→ WHAT IS REQUIRED
For each line of the listing that contains "This", make a copy and return it.

----

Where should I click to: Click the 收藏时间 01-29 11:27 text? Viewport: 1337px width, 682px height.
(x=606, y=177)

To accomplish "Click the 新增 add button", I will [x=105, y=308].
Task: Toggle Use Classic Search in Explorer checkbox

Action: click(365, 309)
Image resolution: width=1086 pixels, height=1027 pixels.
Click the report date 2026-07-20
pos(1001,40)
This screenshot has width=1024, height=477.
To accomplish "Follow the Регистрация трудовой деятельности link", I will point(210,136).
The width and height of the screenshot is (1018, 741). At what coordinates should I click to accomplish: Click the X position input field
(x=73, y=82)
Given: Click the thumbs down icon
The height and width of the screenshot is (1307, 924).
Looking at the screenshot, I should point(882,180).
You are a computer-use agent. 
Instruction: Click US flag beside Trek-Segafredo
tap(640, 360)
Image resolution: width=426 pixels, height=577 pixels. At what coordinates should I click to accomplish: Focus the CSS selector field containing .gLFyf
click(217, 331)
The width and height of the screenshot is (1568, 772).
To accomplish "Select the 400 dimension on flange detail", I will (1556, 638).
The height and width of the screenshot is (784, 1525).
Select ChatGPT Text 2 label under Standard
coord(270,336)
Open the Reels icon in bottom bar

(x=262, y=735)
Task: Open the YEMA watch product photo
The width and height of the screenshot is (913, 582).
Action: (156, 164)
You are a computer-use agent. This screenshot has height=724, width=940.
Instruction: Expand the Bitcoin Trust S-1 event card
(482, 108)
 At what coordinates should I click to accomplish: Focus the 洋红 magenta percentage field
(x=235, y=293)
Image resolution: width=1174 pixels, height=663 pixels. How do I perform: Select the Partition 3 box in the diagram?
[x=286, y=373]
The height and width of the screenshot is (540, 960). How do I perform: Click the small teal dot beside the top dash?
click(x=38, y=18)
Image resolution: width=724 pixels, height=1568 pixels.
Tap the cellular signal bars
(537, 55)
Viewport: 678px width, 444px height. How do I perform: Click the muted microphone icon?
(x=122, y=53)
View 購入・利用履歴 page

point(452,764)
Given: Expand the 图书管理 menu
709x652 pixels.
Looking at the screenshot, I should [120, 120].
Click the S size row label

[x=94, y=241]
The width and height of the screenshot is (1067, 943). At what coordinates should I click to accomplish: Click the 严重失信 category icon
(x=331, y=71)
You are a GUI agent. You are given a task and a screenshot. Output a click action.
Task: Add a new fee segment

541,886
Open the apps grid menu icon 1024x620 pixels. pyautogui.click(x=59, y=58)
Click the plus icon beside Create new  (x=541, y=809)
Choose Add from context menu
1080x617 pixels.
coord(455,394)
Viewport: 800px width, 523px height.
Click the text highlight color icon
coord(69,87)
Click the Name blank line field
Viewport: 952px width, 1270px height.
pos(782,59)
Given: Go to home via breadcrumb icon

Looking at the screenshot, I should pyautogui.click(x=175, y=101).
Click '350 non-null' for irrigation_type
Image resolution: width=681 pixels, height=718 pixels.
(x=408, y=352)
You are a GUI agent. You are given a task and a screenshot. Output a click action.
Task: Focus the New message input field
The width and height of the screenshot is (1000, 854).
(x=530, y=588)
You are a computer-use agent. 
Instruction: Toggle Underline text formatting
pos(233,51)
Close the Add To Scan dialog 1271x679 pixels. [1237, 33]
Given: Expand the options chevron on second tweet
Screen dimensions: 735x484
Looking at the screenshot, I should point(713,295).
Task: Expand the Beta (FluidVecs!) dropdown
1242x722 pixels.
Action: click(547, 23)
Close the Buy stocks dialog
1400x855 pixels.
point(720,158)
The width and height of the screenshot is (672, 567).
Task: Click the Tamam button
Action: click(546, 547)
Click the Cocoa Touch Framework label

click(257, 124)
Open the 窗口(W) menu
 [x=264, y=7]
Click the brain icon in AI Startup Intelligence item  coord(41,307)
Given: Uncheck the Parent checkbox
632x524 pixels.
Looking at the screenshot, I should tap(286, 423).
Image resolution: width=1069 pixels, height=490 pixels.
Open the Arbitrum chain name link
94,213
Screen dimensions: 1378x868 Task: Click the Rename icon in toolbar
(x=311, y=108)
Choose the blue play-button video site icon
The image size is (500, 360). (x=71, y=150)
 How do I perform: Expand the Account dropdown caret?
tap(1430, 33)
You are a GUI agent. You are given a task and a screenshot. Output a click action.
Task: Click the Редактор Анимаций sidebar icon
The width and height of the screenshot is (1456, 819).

----

→ EXERCISE OUTPUT
This screenshot has width=1024, height=477.
You are a computer-use agent. This screenshot has height=724, width=940.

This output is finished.